The education ministry’s announcement comes on the back of news that Graz University plans to introduce Turkish as a subject for teachers-to-be. Other universities are expected to follow the example, while the ministry stressed it saw no deadline or timeframe for improving the status of Turkish among school subjects by allowing students to opt for it at the so-called Matura exams.
The Greens called the developments "reasonable and overdue", while the Freedom Party (FPÖ) warned that such a reform would "create parallel societies" among people living in Austria. The right-wing party – which looks back on a series of strong election performances – has been campaigning against "immigrants who are unwilling to integrate" for years.
FPÖ boss Heinz-Christian Strache recently made headlines by travelling to Israel. Political analysts see tendencies of the FPÖ and other right-wing parties across Europe to win the support of members of Jewish communities – and attack allegedly radical Muslims at the same time.
The Austrian Greens claimed raising the importance of Turkish in Austrian schools by making the language a possible Matura exam subject would give young immigrants the chance to act as "bridge-builders" between Austria and Turkey. The opposition party argued it was about time that Turkish follows the native languages of other main groups of immigrants like Serbian and Bosnian. According to education experts English, French and Spanish are nevertheless expected to remain the most popular foreign languages for final exams.
The issue is set to become another aspect in an ongoing argument among political leaders in Austria about whom to blame for the rise of the FPÖ after its near demise in 2005. The two government coalition parties – the SPÖ and the People’s Party – have been criticised by its supporters for failing to make their points of view on immigration issues clear while the FPÖ succeeded in linking foreigners with soaring crime figures.
Around 10 per cent of the Austrian populace are foreigners. Germans are the largest group with around 213,000 members ahead of people from Serbia, Kosovo and Montenegro (207,000) and Turks (183,000).

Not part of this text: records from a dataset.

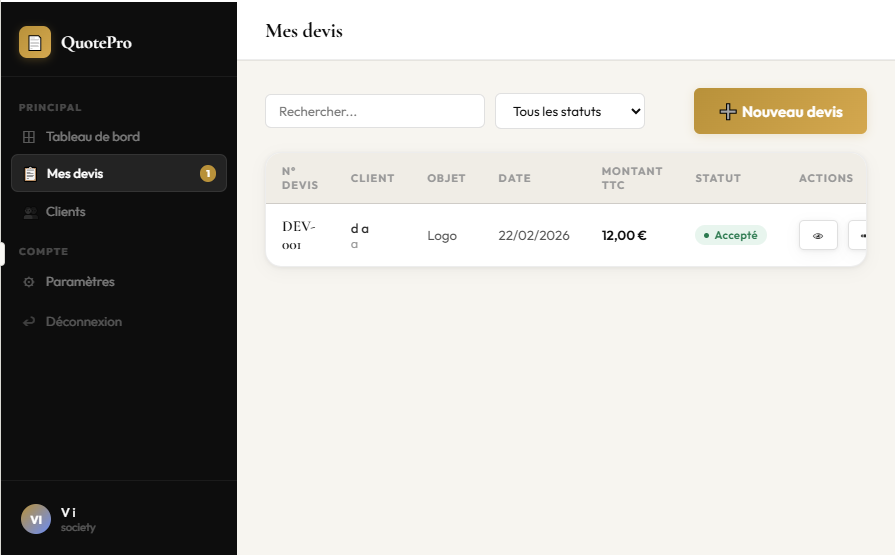Go to Tableau de bord menu item
895x555 pixels.
click(x=93, y=137)
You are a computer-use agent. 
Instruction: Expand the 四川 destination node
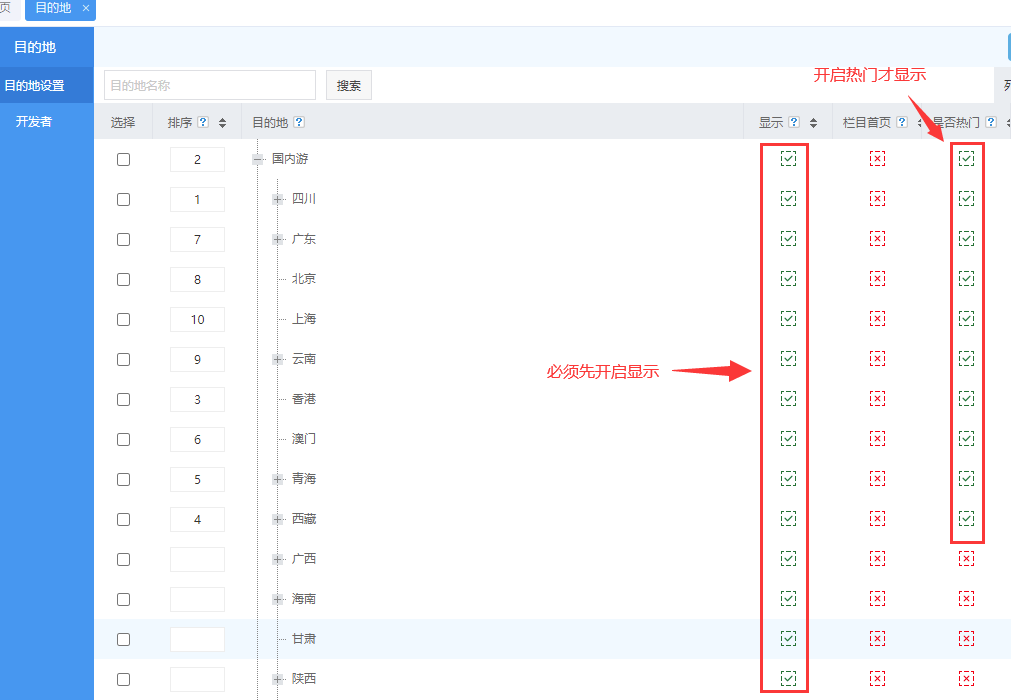point(278,199)
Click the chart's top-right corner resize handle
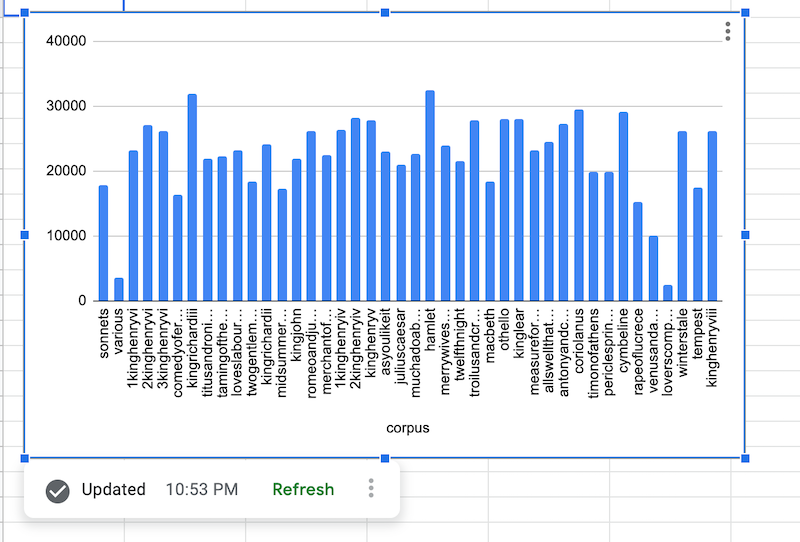This screenshot has width=800, height=542. point(745,12)
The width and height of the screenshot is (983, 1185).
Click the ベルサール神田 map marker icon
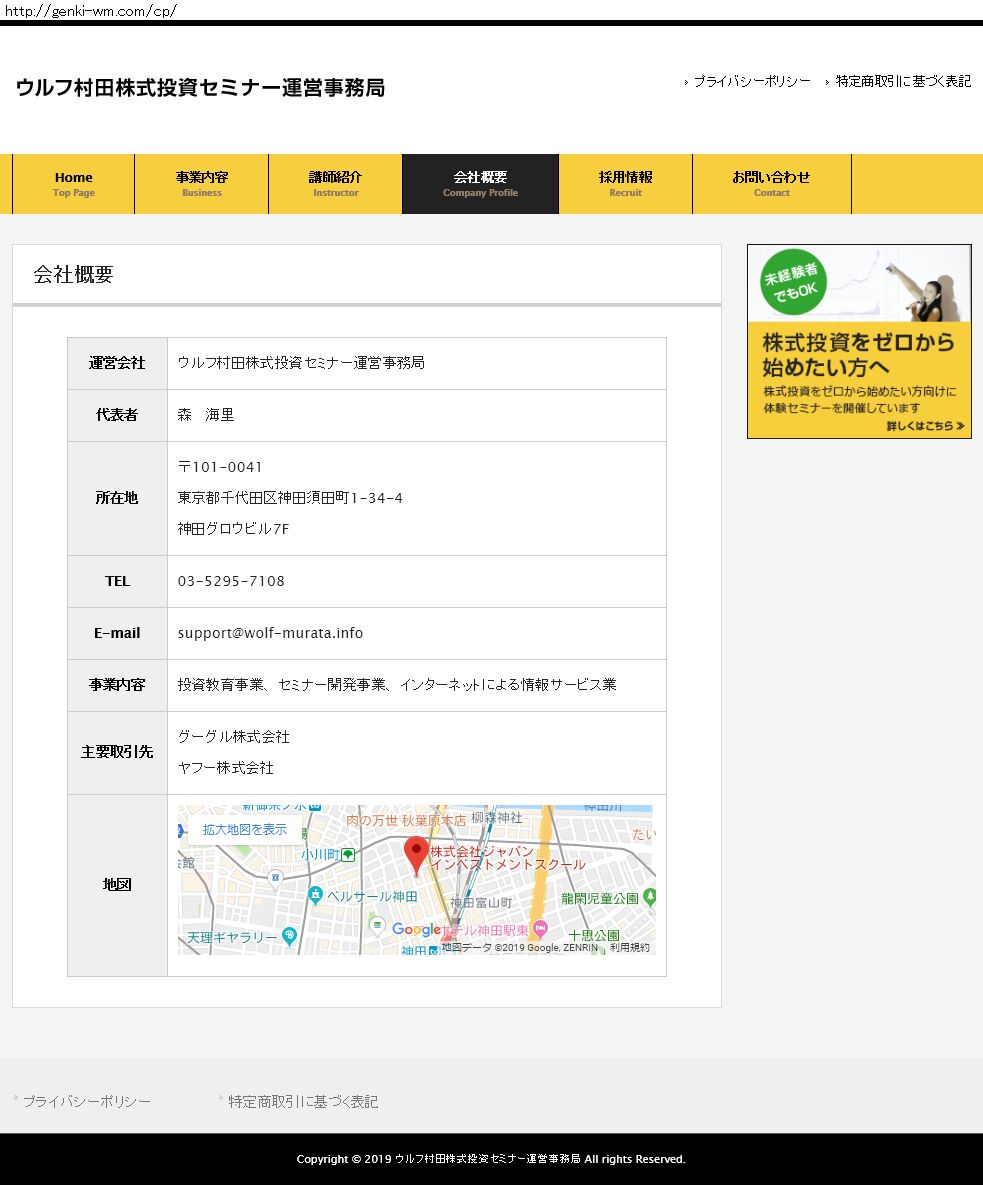pos(316,895)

Especially Vienna has developed into a melting pot of ethnic groups, according to some commentators and sociologists. Around 44 per cent of all people living in the capital have a migration background, meaning that they were born abroad or in Austria but to migrating families. While the Viennese FPÖ’s controversial policies helped the party to increase its share in the city election last October by nearly 11 per cent to 26 per cent, Vienna’s SPÖ-Greens coalition has launched various initiatives to improve the understanding between Austrians and members of different ethnic minorities.